Integrante do Comando Vermelho reagiu ao cumprimento de mandados no bairro Cascalheira, foi baleado em confronto com o BPTAR e morreu ao dar entrada no Hospital João Paulo II.

Uma ação da Operação Audácia 7 em Porto Velho terminou com a morte de um suspeito na zona Leste da capital rondoniense. A ofensiva foi desencadeada pelo Ministério Público de Rondônia (MPRO), com apoio do Batalhão de Policiamento Tático de Ação e Reação ao Crime Organizado (BPTAR), durante o cumprimento de mandados judiciais em uma residência localizada na Rua Antônio Fraga Moreira, no bairro Cascalheira.

Segundo informações apuradas no local, as equipes policiais se deslocaram até o imóvel para dar cumprimento a ordens judiciais expedidas no âmbito de investigações que apuram crimes relacionados ao tráfico de drogas e à atuação de organizações criminosas na capital.
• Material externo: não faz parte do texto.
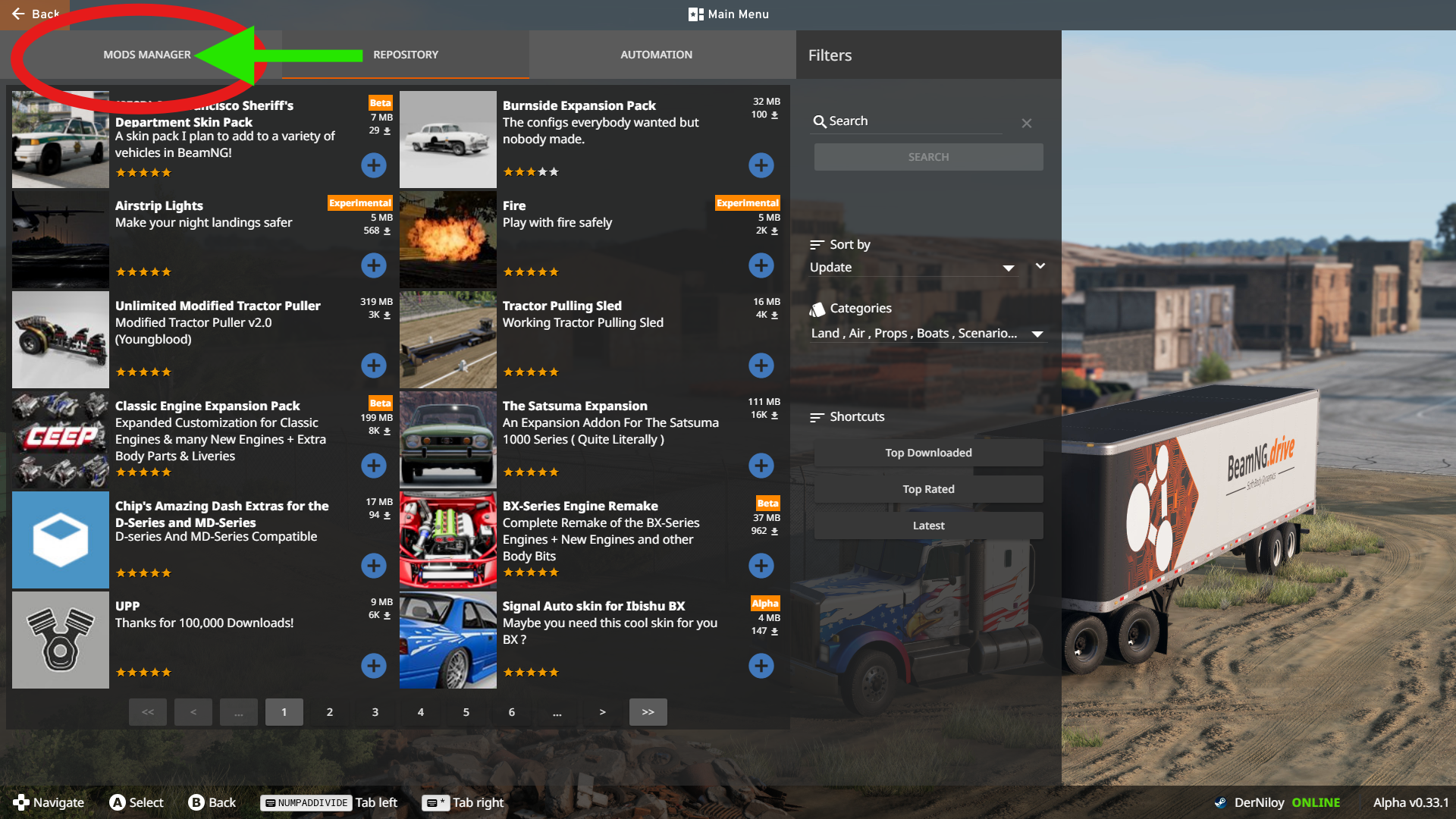Open the Automation tab
Screen dimensions: 1456x819
[656, 55]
No momento em que percebeu a presença policial, o suspeito identificado como Wesley Ramalho Cavalcante, de 27 anos, conhecido pelo apelido de “Onça” e apontado como integrante da facção criminosa Comando Vermelho, reagiu efetuando disparos de arma de fogo contra os agentes.

Diante da agressão, houve troca de tiros. Durante o confronto, Wesley foi baleado. Ele chegou a ser socorrido com vida e encaminhado ao Hospital João Paulo II, porém não resistiu à gravidade dos ferimentos e morreu logo após dar entrada na unidade hospitalar, conforme confirmaram fontes oficiais.

No interior da residência, os policiais apreenderam a arma de fogo utilizada pelo suspeito, além de entorpecentes que estavam em sua posse. Todo o material recolhido foi devidamente apresentado às autoridades competentes para os procedimentos legais e para reforçar os autos da investigação conduzida pelo Ministério Público.

De acordo com o MPRO, a Operação Audácia 7 tem como objetivo cumprir mandados de busca e prisão contra alvos investigados por envolvimento com o tráfico de drogas e com organizações criminosas que atuam em Porto Velho. A operação integra uma série de ações estratégicas voltadas ao enfrentamento direto do crime organizado no estado.

O nome da operação faz referência à postura dos investigados, que utilizavam redes sociais para ostentar armas, dinheiro e drogas, demonstrando desprezo pela atuação do Estado e uma sensação de impunidade. A ação busca justamente romper essa lógica, enfraquecendo estruturas criminosas e reafirmando a presença do poder público em áreas sensíveis da capital.

As circunstâncias do confronto serão analisadas conforme os protocolos legais, e o caso segue sob acompanhamento das autoridades competentes.